Later Wednesday, another bombing at the elections office of politician Fazlur Rehman’s Jamiat Ulema Islam party in Qilla Saifullah town of Baluchistan killed at least 10 people, Acahkzai and local authorities said.

No one immediately claimed responsibility for the attacks, which came a day before Pakistan holds parliamentary elections. Caretaker Interior Minister Gohar Ejaz denounced the bombings.

The bombing came despite the deployment of tens of thousands of police and paramilitary forces across Pakistan to ensure peace following a recent surge in militant attacks in the country, especially in Baluchistan.

The outlawed Baluchistan Liberation Army has been behind multiple attacks on security forces in Baluchistan bordering Afghanistan and Iran. On Jan. 30, a separatist Baluchistan Liberation Army group attacked security facilities in Baluchistan’s Mach district, killing six people.

In recent years, Pakistan has struggled to rein in surging militancy, especially in the former stronghold of Pakistan Taliban. Militants have a presence in Baluchistan, and have targeted civilians in recent years.

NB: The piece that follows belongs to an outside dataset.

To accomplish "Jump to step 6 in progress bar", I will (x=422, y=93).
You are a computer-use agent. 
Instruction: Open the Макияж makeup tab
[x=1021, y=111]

The gas-rich Baluchistan province at the border of Afghanistan and Iran has been the scene of a low-level insurgency by Baluch nationalists for more than two decades. Baluch nationalists initially wanted a share of the provincial resources, but later they initiated an insurgency for independence.

Pakistani Taliban and other militant groups also have a strong presence in the province.